Autorzy 2023 - promocja!

Broń słabych

opublikowano: 12 września 2013
Broń słabych

"Kiedy rządzący gwiżdżą na społeczeństwo i jego prawa, trudno się dziwić, że przedstawiciele społeczeństwa gwiżdżą na nich" - pisze na łamach tygodnika "wSieci", w artykule pt. "Broń słabych", Marcin Wolski.

Poniżej prezentujemy fragment felietonu:

"Różne są próby zdefiniowania kolejnej fazy III Rzeczypospolitej. Chyba najtrafniej pasuje tutaj hasło (użyte przez Tomka Terlikowskiego) „Polska według Kiepskich”, przy czym wszechogarniająca kiepskość, chociaż z góry pochodzi, znajduje niestety oddźwięk na dole.
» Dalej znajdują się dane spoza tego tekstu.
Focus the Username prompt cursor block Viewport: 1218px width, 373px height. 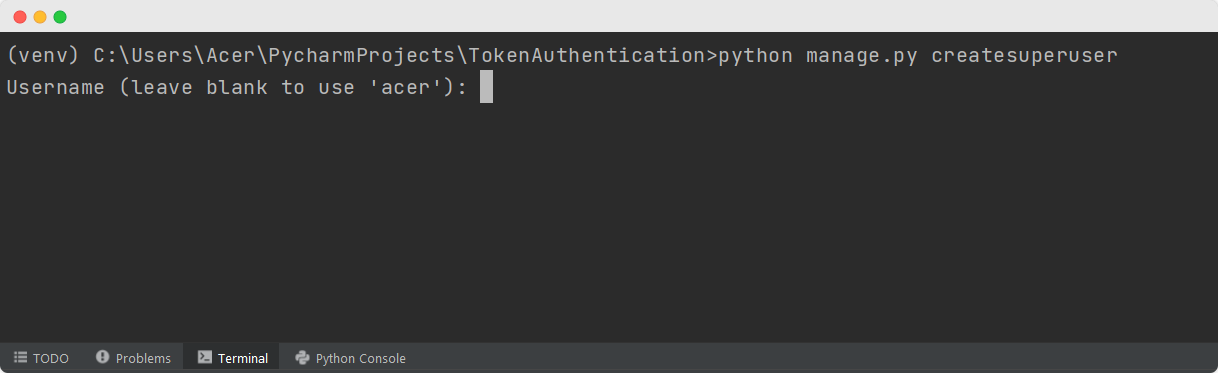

Słowa Andrzeja Leppera: „Wersalu nie będzie” brzmią jak ponure proroctwo, zwłaszcza w czasach, kiedy proste określenie w rodzaju „wyrażenia nieparlamentarne” dokładnie odwróciło swój sens.
Dziś to język parlamentarzystów wyznacza kierunki chamstwa i plugastwa, a rozmaite typy, jak Palikot czy Niesiołowski, używają sformułowań kiedyś, gdy na rynku pojawiło się „Nie”, szokujących, lecz dziś tolerowanych przez ich mocodawców. Na panujące obecnie w tych kręgach maniery Janek Pietrzak znalazł znakomitą nazwę: „Cham life”. Dlatego trudno powstrzymać uśmiech politowania, kiedy „łże-autorytety” ze wspomnianego „cham life’u” zaczynają ronić krokodyle łzy, widząc, jak wytyczone przez nich standardy zbłądzą pod strzechy. Kiedy przed gwizdami nie chroni ani powaga Kościoła, ani cmentarza, nie mówiąc już o zajmowanym stanowisku czy minionych zasługach wygwizdywanego.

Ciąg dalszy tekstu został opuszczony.